When I was pregnant, I did all the “right” things to prepare for delivery. I read the books, went to childbirth class held by the hospital, discussed my preferences with my doctor, I hired a doula to help make sure I could have the labor experience I had hoped and prepared for. My birth plan was relatively simple:
1. Have a healthy baby
2. Avoid a cesarean
3. Use as few interventions as possible
As soon as we checked in to the hospital, I knew I would not be having the birth I had hoped for. Even though I felt relatively open to the possibilities that could happen during a delivery, I was not prepared for what we were about to experience. I won’t go in to too many private details here, so briefly, my labor was induced because Ashton was not “happy” when I experienced contractions. I underwent a series of escalating interventions that neither he nor I tolerated very well for 24 hours and ended up with an emergency cesarean when he went into distress.

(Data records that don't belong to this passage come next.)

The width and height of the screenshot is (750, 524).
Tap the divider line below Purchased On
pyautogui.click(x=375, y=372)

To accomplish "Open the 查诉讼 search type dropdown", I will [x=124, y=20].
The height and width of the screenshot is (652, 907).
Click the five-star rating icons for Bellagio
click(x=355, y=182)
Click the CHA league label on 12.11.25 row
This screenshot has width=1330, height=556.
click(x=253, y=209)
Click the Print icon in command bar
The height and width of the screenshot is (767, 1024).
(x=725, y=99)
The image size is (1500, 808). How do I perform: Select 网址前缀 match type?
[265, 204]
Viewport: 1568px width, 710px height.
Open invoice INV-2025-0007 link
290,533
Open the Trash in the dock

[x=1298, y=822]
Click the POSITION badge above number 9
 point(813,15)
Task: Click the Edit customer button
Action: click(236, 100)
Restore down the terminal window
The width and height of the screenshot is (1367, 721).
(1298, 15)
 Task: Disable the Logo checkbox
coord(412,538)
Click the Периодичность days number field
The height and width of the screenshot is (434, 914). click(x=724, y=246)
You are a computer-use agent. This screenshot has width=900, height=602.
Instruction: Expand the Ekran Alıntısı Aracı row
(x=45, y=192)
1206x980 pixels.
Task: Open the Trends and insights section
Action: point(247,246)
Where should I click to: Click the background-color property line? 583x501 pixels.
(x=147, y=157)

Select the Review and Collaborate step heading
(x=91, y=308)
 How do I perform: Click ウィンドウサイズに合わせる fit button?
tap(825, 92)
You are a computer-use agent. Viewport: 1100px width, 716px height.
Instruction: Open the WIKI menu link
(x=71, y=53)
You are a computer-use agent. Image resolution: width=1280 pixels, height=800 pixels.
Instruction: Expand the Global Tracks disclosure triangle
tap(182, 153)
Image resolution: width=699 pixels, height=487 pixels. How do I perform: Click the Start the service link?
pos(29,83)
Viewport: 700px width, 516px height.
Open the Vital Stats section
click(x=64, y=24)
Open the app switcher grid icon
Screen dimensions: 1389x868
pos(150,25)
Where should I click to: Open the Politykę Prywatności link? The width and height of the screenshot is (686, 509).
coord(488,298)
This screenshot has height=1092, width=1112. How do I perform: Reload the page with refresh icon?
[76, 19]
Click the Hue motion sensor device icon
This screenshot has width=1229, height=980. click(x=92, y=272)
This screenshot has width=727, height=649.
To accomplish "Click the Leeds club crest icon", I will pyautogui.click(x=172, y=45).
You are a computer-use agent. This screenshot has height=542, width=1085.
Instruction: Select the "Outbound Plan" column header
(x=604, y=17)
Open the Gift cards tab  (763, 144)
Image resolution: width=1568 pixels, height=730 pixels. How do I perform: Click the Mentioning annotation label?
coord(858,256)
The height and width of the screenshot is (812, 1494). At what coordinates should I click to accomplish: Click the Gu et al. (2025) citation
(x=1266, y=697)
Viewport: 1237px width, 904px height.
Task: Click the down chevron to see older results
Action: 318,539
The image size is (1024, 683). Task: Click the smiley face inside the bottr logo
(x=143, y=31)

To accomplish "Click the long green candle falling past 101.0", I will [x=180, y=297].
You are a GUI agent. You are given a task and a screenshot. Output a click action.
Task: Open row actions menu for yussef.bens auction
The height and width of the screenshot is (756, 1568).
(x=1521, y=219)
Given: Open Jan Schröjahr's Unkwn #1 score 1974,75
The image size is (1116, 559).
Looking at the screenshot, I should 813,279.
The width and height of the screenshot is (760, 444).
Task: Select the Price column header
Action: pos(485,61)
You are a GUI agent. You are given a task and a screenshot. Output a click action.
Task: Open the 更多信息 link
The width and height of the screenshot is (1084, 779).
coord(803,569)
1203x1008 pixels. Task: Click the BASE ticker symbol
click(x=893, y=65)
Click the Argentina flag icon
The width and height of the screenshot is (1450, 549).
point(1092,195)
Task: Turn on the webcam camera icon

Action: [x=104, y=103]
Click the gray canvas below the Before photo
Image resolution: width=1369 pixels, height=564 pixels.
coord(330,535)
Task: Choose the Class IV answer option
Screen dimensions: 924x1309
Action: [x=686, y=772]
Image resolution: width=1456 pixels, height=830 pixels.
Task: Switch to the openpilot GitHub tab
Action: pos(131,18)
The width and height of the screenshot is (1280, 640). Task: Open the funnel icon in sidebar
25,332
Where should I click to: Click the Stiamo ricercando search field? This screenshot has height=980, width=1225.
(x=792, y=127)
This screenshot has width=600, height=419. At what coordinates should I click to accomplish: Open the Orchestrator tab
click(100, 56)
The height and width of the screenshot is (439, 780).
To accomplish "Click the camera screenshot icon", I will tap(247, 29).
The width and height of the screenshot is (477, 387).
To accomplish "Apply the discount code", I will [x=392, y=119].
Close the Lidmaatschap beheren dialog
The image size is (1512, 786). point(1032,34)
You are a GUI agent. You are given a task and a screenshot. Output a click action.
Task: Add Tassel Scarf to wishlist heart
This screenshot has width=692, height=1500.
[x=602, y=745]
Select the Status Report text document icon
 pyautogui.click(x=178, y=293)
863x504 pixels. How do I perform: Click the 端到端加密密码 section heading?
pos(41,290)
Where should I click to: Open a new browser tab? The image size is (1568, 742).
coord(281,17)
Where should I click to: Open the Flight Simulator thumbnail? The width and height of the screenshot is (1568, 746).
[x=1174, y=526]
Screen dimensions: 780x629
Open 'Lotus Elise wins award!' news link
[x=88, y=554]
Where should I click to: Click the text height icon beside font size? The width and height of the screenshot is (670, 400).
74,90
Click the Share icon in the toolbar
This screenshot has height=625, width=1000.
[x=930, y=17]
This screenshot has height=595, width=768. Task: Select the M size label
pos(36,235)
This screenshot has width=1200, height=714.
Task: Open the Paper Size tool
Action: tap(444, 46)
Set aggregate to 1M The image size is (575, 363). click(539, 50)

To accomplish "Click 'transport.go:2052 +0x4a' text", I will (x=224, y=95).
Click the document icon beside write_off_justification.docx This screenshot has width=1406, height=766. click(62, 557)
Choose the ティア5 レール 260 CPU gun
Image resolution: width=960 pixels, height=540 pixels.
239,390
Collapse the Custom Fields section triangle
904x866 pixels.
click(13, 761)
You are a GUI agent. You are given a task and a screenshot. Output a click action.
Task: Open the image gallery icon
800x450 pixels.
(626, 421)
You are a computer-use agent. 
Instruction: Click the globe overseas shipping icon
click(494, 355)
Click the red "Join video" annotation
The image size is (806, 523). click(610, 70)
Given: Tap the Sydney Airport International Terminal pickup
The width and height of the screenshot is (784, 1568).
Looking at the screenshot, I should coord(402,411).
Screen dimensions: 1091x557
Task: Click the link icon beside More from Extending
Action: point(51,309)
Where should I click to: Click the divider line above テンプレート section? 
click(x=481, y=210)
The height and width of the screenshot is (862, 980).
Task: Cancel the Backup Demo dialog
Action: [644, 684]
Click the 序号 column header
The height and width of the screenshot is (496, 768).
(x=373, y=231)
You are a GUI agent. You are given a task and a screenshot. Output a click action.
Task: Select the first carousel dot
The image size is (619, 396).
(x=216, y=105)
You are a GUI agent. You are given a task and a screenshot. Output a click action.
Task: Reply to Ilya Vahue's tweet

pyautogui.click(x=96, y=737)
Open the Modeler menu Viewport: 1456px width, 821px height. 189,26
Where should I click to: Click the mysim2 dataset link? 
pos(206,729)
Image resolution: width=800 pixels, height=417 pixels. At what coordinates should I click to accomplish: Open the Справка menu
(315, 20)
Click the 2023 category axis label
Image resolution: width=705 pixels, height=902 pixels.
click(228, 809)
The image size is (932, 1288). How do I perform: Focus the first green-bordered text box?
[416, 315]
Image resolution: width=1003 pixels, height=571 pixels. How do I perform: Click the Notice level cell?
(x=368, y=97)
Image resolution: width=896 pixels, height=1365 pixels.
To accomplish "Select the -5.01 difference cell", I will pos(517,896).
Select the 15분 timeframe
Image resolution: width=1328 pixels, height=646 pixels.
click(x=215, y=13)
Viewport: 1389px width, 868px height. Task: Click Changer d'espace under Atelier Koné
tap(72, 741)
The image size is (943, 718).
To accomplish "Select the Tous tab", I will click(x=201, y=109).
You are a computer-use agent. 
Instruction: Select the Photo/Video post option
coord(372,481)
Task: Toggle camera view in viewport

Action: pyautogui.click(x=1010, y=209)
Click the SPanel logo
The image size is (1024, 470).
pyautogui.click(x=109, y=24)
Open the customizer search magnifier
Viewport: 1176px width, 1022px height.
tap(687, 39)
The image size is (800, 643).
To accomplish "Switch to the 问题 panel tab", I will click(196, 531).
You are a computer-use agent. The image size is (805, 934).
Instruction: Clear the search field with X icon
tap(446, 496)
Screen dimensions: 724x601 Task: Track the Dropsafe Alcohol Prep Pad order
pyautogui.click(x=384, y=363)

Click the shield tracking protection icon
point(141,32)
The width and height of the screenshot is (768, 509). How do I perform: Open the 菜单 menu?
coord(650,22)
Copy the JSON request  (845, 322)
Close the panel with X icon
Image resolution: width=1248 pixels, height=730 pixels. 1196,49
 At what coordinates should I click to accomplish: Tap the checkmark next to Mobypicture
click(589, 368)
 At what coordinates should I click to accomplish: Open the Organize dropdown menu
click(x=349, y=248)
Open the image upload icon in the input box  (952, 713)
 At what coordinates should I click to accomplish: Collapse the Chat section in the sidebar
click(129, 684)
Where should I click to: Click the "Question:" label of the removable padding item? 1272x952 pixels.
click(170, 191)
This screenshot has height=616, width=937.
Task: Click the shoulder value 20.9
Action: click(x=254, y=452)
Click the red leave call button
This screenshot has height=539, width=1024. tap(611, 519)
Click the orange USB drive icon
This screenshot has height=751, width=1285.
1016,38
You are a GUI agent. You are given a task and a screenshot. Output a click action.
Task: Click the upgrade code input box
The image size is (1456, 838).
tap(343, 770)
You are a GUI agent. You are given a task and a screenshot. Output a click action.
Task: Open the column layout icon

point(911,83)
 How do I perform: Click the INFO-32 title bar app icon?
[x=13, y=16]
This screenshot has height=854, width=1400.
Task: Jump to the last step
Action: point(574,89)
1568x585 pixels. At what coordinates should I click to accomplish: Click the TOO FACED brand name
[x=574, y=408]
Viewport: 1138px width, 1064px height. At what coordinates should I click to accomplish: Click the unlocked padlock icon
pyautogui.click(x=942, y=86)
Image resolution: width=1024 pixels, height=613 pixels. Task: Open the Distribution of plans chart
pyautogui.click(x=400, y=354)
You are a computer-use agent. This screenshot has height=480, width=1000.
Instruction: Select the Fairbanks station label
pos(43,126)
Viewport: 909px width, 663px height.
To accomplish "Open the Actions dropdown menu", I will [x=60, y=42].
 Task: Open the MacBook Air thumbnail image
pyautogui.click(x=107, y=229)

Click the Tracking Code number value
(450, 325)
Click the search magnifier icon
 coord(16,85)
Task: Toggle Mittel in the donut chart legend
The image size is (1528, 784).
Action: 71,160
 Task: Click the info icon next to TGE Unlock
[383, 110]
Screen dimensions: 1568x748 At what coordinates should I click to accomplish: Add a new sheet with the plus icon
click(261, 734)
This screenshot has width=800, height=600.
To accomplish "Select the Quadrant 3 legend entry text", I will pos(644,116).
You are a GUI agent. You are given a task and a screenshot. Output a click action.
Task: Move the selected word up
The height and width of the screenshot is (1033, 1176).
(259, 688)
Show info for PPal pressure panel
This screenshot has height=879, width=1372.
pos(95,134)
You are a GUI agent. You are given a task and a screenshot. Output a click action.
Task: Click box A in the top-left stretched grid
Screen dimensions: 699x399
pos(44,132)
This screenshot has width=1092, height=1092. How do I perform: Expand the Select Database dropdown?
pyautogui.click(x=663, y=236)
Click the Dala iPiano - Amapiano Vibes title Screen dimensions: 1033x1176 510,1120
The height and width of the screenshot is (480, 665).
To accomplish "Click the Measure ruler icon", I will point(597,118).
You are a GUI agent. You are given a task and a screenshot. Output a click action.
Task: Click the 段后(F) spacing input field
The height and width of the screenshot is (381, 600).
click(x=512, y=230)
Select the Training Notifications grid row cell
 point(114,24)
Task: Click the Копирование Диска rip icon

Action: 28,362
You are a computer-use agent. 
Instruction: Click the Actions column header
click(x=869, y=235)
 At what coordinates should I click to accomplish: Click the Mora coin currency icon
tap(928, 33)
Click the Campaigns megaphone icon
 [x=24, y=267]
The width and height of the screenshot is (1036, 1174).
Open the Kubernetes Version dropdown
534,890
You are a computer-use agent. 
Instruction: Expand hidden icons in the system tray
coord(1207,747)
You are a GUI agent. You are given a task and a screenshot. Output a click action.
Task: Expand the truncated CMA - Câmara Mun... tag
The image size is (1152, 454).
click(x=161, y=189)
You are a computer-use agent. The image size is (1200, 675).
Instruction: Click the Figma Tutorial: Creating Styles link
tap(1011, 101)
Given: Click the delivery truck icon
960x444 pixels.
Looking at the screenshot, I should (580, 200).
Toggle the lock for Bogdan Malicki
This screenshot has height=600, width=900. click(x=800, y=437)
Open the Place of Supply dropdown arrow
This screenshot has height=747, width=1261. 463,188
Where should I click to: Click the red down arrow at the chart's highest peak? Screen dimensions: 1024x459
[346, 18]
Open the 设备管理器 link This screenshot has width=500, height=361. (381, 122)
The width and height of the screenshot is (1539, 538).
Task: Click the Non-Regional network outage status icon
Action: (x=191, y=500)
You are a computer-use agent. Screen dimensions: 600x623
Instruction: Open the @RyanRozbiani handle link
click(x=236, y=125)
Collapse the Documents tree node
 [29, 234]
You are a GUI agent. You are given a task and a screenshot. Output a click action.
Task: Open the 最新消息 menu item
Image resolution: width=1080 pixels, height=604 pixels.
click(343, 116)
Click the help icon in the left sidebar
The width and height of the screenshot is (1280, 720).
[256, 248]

Refusing the interventions or surgery very likely could have been devastating for Ashton. Even though I know that this was how he needed to come into the world, it is still difficult and emotional to think about. For the first few weeks after we came home, I cried every Friday night thinking about where we were and what we were doing the night before Ashton was born. I still feel a twinge inside every time someone refers to a vaginal delivery as “natural,” implicitly suggesting that my birth experience was “un-natural.” Even without having a firm birth plan, I still felt an intense period of mourning that I never heard anyone acknowledge when I was pregnant. I told myself that sacrificing my plans and my body for my child is one of the most “natural” things a mother can do and tried to take solace in the fact that I had a healthy baby to take home.
Although I’ve come to accept what happened as part of our life journey, it’s still emotional to think about. I recognized my feelings as normal and allowed myself a grieving period. I was surrounded by supportive people who were able to listen, offer comfort, or hold the baby for a bit. Some moms find these feelings more pervasive, intense, or need someone to provide professional support. Please take mental health seriously. Some sadness, grief, or mourning is normal. When it interferes with caring for mom or the baby, it is time to get help. Surround yourself with supportive people and talk it out. If that doesn’t help, talk to your doctor or find a local therapist who can help.